生物通报道：2月，华大基因在欧洲建立的首个基因组研究中心正式开幕，这标志着这一中国基因组研究最大机构正式进驻欧洲，同期华大基因也传来了研究成果方面的好消息，他们与来自台湾长庚大学，丹麦哥本哈根大学的研究人员发表了题为“Comprehensive analysis of RNA-Seq data reveals extensive RNA editing in a human transcriptome”的文章，通过一位中国男性个体超过7亿RNA样品的测序分析，鉴定出了两万多个RNA编辑位点，并发展了一种能减少假阳性的计算方法，这一重要成果公布在Nature Biotechnology在线版上。

文章的通讯作者是华大基因执行院长王俊教授，这位青年教授主要研究方向涉及基因组学、生物信息学、比较基因组学、分子进化、转录调控、多态性等多个领域，曾主导完成首个中国人基因组，生物通对其进行过采访，具体见专访第一个中国人基因组绘制者：王俊。

RNA编辑是指在mRNA水平上改变遗传信息的过程，即转录过程中，RNA前体发生删除、添加或修饰等所带来的改变。最早RNA编辑是在锥虫(Trypanosome)线粒体基因中发现的，由于RNA编辑是基因转录后在mRNA中插入、缺失或核苷酸的替换而改变DNA模板来源的遗传信息，翻译出多种氨基酸序列不同的蛋白质，RNA编辑的结果不仅扩大了遗传信息，而且使生物更好地适应生存环境。

去年来自美国宾州大学的G. Cheung课题组在Science发表文章指出，人类细胞中有超过10000个外显子位点存在转录RNA序列和模板DNA序列不匹配现象。此结论意味着可能存在“RNA编辑”新方式。但是这一结论遭到了其他科学家的质疑和批评。一些科学家认为出现的RNA和DNA不一致的位点有可能是研究人员在使用高通量测序仪进行测序时的系统误差或生物信息学分析方法不够严谨导致的假阳性。

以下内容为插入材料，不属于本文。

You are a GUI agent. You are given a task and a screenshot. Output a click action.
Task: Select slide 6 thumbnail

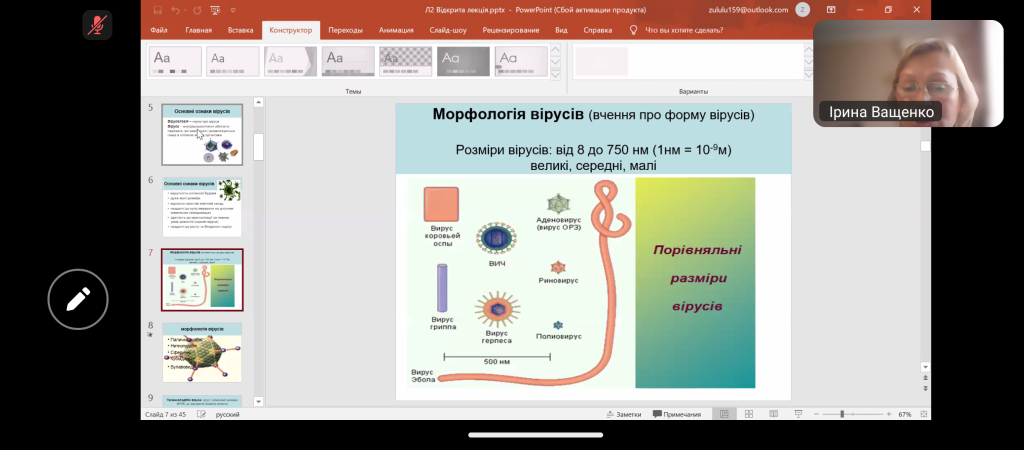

为了解答这一疑问，平息争论，华大基因等处的研究人员利用最新的RNA-seq技术对人类个体中的RNA编辑位点进行了准确、全面的检测和广泛的分析，并研发了一个更加严谨的生物信息学算法，从中证明人转录组中确实存在大量的RNA编辑。

在这项研究中，研究人员在非编码基因和内含子，非编码区和蛋白编码基因的编码序列中识别出了22688个RNA编辑事件，这其中有超过93%的位点是由腺嘌呤（A）转变为鸟嘌呤（G），还有1,146个是单碱基之间的转换（包括嘌呤与嘌呤之间的替换或嘧啶与嘧啶之间的替换），最后429个位点发生了单碱基颠换（嘌呤和嘧啶之间的替换）。除此之外，研究人员还在miRNAs中发现了44个编辑位点，这说明RNA编辑和miRNA介导的调控之间存在某种关联。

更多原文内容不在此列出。